- **Aim of the task**: Copy each of the rows below word for word, leaving out the pictures.

- **Material for the task**:
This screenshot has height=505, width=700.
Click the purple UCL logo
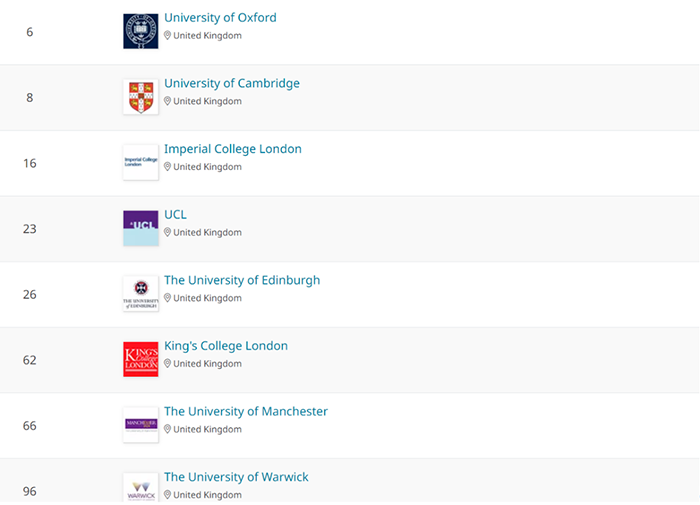140,228
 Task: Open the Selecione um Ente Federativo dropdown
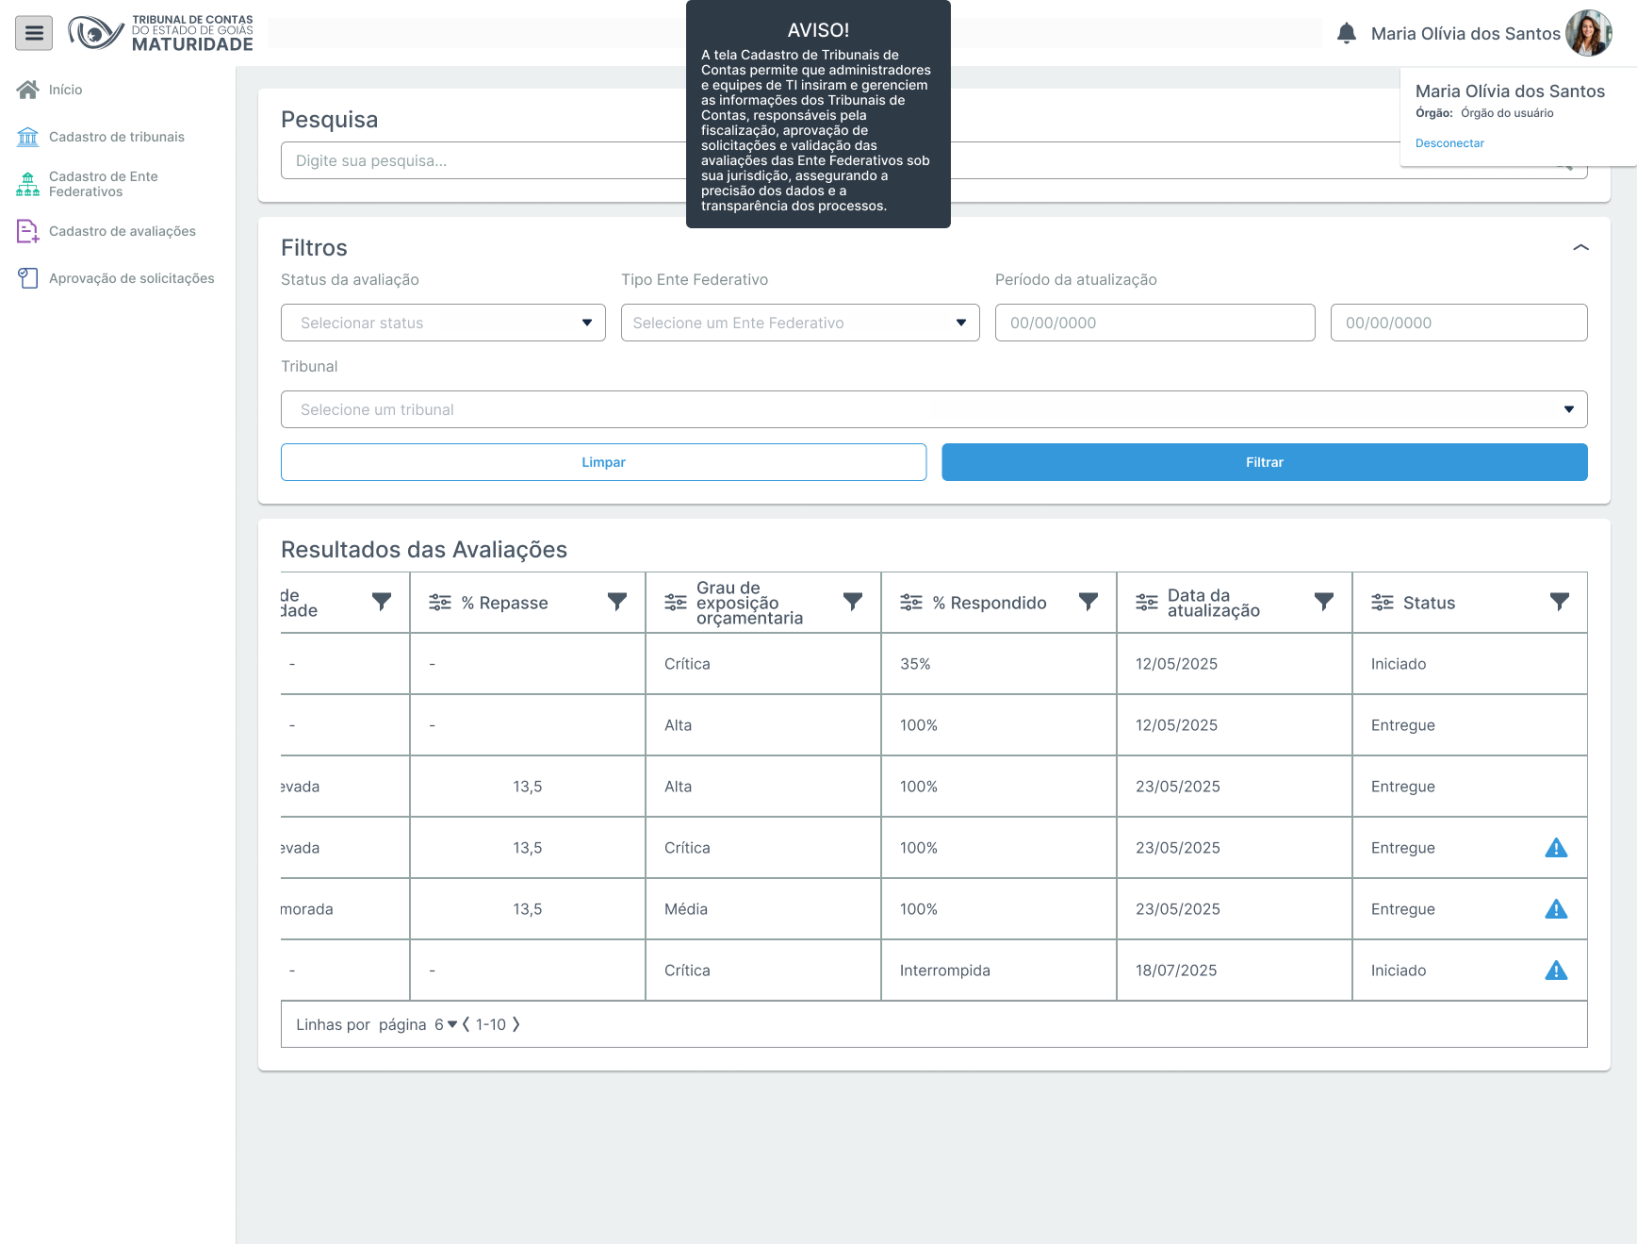[799, 323]
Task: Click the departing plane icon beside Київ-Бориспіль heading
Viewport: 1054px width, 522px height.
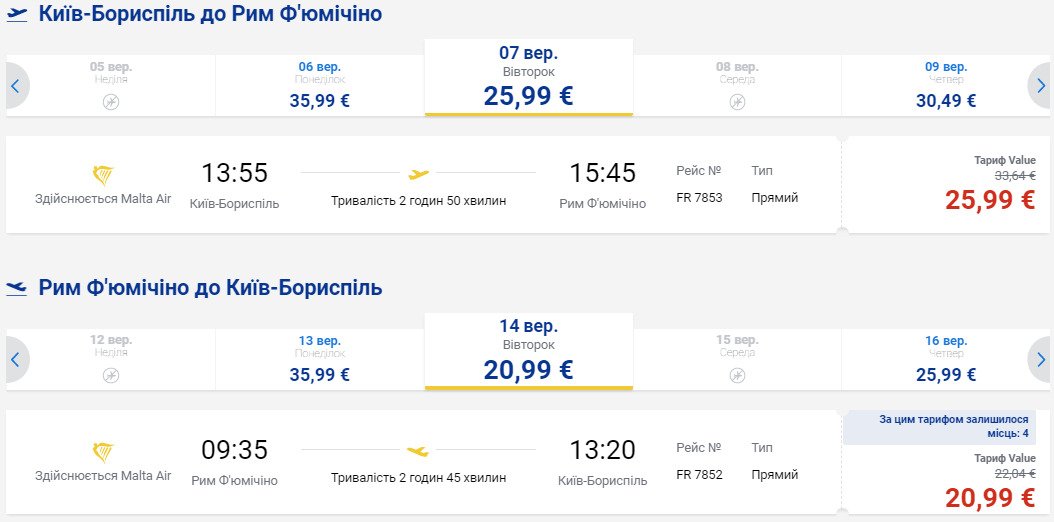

- **Response**:
This screenshot has height=505, width=700.
Click the purple UCL logo
140,228
 Task: Open the Selecione um Ente Federativo dropdown
[799, 323]
Task: Click the departing plane icon beside Київ-Бориспіль heading
Viewport: 1054px width, 522px height.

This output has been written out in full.